* [Selected excerpt]
- - - - -

An Overview of Premenstrual Syndrome



In the two weeks prior to the menses appearing each month a woman may experience a pattern of symptoms or group of symptoms known as Premenstrual Syndrome or PMS. There are more than 150 different symptoms in this group ranging from mild to severe. The symptoms can be of a physical nature, emotional or psychological. 80% of menstruating women will experience PMS with 20% to 40% of them experiencing PMS symptoms so severe that they find it impossible to function.

Experts do not know what causes premenstrual syndrome but studies are being done to help answer this question and others. It is likely that there may be a combination of genetic, hormonal, nutritional, physiological and behavioral factors involved in that develops PMS.

- - - - -

* [Material shown]
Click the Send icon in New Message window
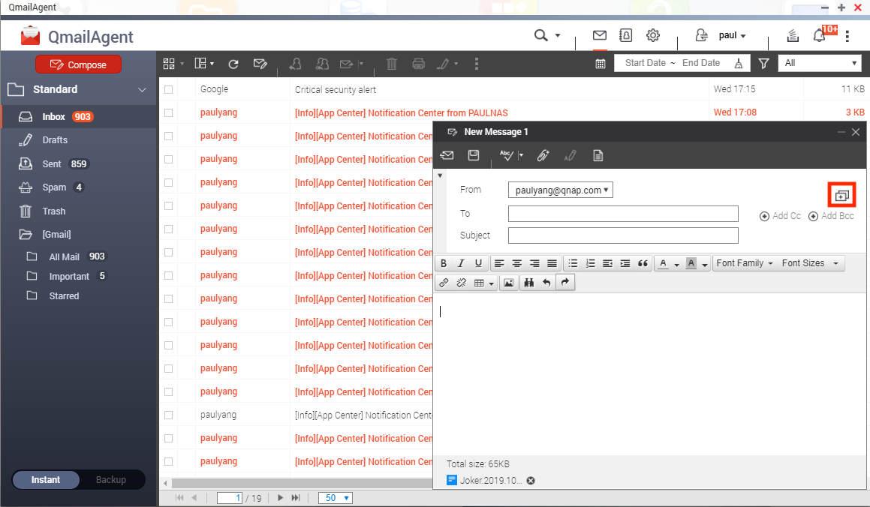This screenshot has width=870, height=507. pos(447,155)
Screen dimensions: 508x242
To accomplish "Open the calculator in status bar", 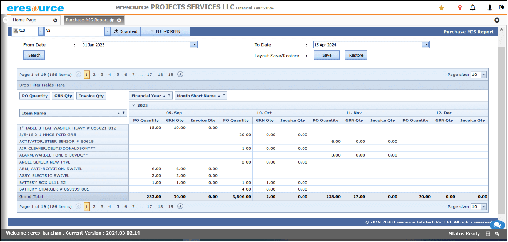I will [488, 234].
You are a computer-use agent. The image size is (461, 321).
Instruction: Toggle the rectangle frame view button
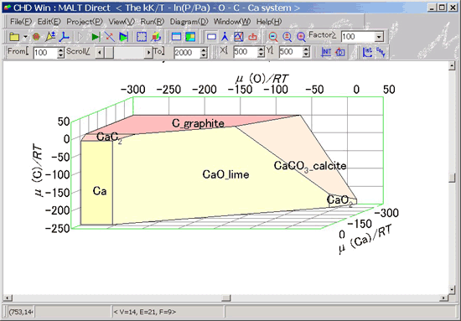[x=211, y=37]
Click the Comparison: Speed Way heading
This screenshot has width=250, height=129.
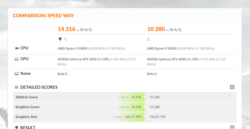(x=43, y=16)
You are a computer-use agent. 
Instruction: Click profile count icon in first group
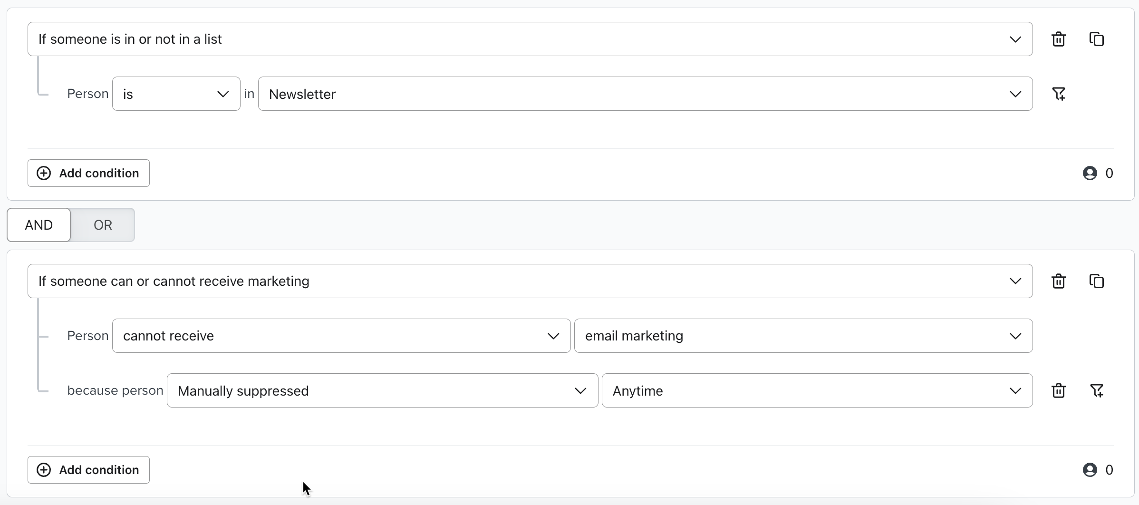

- - - - -

* [About this exercise] Reproduce the part of the premenstrual syndrome overview starting with "An Overview of" and going on through "impossible to function.", substituting "intense" for "severe" wherever it occurs.

* [Exercise solution]
An Overview of Premenstrual Syndrome



In the two weeks prior to the menses appearing each month a woman may experience a pattern of symptoms or group of symptoms known as Premenstrual Syndrome or PMS. There are more than 150 different symptoms in this group ranging from mild to intense. The symptoms can be of a physical nature, emotional or psychological. 80% of menstruating women will experience PMS with 20% to 40% of them experiencing PMS symptoms so intense that they find it impossible to function.